126 / 2018-08-24 23:16:06

A Novel Series Resonance Test System for Partial Discharge Detection of XLPE Cables

XLPE Cable,series resonance test system,sinusoidal pulse width modulation,Equivalent Pulse Width Modulation,narrowband impulse interference,partial discharge deteciton,Time Domain Reflection

XLPE cables are a vital part of urban transmission and distribution networks because of their stability and safety. Partial discharge detection is becoming a common procedure in onsite diagnostic testing of XLPE cables in recent years. However, the traditional series resonant test system has a large amount of pulse interference, which makes it impossible to use for partial discharge detection. In order to achieve partial discharge detection and withstand voltage test simultaneously, this paper introduces a novel series resonant test system which can measure partial discharge.
The novel series resonant test system consists of rectification, inverter, exciting transformer, resonant reactor and measuring part. The basic principle of the novel system is the same as traditional system, exciting high voltage on cables by means of resonance. Whereas traditional series resonant test system widely uses Sinusoidal Pulse Width Modulation Technology to modulate variable-frequency sine waves. This technology cannot be used to achieve partial discharge detection because of its massive impulse noise caused by switching action. This novel system uses Equivalent Pulse Width Modulation to modulate sine wave, which can reduce the times of switching action in the inverter obviously. The paper introduces the control method and proves that it can produce a stable high voltage sinusoidal wave on cables. The relationship between resonant voltage and pulse width is obtained，using Fourier Transform and unified circuit model.
There still exist four impulse noises in each cycle of the sine wave, although using Equivalent Pulse Width Modulation. In order to obtain a pure partial discharge waveform, these four pulses must be eliminated. Using existing digital noise reduction techniques, it is difficult to eliminate narrowband impulse interference which is similar to partial discharge pulses.
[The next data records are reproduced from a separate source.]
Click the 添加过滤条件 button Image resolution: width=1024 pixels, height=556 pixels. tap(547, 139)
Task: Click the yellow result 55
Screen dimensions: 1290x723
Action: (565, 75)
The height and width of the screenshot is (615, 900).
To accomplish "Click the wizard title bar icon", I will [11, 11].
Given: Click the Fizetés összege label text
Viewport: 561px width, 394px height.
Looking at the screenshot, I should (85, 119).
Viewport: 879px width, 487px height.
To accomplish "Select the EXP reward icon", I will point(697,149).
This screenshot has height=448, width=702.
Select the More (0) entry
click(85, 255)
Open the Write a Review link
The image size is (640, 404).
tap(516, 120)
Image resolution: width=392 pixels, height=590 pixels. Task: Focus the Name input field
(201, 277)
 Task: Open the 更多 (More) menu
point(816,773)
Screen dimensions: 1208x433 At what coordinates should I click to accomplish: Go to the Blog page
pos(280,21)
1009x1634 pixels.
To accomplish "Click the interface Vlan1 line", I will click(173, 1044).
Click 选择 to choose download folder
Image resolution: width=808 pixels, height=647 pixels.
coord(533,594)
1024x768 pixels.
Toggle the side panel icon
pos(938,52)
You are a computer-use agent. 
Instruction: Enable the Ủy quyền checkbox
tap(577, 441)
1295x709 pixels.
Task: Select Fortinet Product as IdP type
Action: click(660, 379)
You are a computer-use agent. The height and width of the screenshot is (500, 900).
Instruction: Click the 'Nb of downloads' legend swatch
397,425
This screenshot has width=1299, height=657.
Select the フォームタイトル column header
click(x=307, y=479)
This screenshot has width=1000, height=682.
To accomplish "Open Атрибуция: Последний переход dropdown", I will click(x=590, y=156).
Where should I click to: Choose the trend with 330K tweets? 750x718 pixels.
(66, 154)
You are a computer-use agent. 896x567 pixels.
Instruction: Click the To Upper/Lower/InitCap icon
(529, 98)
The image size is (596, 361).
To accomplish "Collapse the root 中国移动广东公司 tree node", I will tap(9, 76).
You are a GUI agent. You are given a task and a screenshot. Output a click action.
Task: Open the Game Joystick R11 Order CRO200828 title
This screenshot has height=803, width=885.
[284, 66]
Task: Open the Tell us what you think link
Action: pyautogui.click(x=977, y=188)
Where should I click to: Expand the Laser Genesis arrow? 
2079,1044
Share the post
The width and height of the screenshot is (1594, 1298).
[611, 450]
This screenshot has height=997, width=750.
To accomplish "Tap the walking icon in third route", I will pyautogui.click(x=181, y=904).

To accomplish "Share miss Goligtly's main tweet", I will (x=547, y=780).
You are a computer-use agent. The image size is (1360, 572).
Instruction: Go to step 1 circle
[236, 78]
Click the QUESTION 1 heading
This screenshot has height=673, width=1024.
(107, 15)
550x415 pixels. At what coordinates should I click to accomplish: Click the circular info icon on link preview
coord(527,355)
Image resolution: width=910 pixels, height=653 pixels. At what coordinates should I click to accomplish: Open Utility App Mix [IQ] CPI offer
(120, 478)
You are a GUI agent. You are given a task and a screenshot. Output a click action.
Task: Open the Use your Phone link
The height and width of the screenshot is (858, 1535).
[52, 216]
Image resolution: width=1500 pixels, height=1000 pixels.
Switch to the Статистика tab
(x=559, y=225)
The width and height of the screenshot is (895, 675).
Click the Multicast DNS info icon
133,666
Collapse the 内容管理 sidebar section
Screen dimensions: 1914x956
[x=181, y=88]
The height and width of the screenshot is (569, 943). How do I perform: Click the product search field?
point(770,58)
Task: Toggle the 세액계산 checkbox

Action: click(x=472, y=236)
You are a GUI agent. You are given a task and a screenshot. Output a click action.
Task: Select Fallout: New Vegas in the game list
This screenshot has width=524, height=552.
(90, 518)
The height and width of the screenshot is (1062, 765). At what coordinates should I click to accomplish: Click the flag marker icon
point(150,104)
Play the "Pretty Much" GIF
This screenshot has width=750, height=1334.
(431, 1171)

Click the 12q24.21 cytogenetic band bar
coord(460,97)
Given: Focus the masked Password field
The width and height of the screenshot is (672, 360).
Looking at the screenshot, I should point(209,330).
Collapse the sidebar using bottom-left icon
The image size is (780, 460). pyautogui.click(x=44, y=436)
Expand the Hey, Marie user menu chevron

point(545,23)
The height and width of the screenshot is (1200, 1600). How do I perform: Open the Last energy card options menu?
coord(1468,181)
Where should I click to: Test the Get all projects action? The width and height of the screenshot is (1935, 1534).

Fortunately, the phase of four pulses is known. It is very simple to eliminate four pulses in each cycle. Considering the width of pulse is shorter than 10μs, excluding 40μs per cycle of partial discharge data during analysis would not lose too much valid data, but can completely eliminate the impact of pulse interference on partial discharge.
The cable core is connected to system at one end, and the other end is open while testing. Partial discharge produces two pulses that are transmitted to both ends of the cable, one is transmitted directly to the measuring end and the other is transmitted to the measuring end after total reflection. The location of the partial discharge source can be calculated from the recorded time interval between the two pulse.
Finally a laboratory prototype is assembled and tested. The designed system is used for the PD detection of a 200m YJLV22-1×35mm2 XLPE cable circuit with a built-in fault. The detailed parameter values of the system are given in the paper. Partial discharge data before and after noise reduction processing is shown. Partial discharge positioning results are consistent with actual defect locations.
This paper introduces an improved series resonant test system which can conduct not only withstand voltage test but also partial discharge detection test of XLPE cables, using Equivalent Pulse Width Modulation, Time Domain Elimination and Time Domain Reflection Technology. Partial discharge detection and positioning analysis of the system are confirmed under laboratory conditions.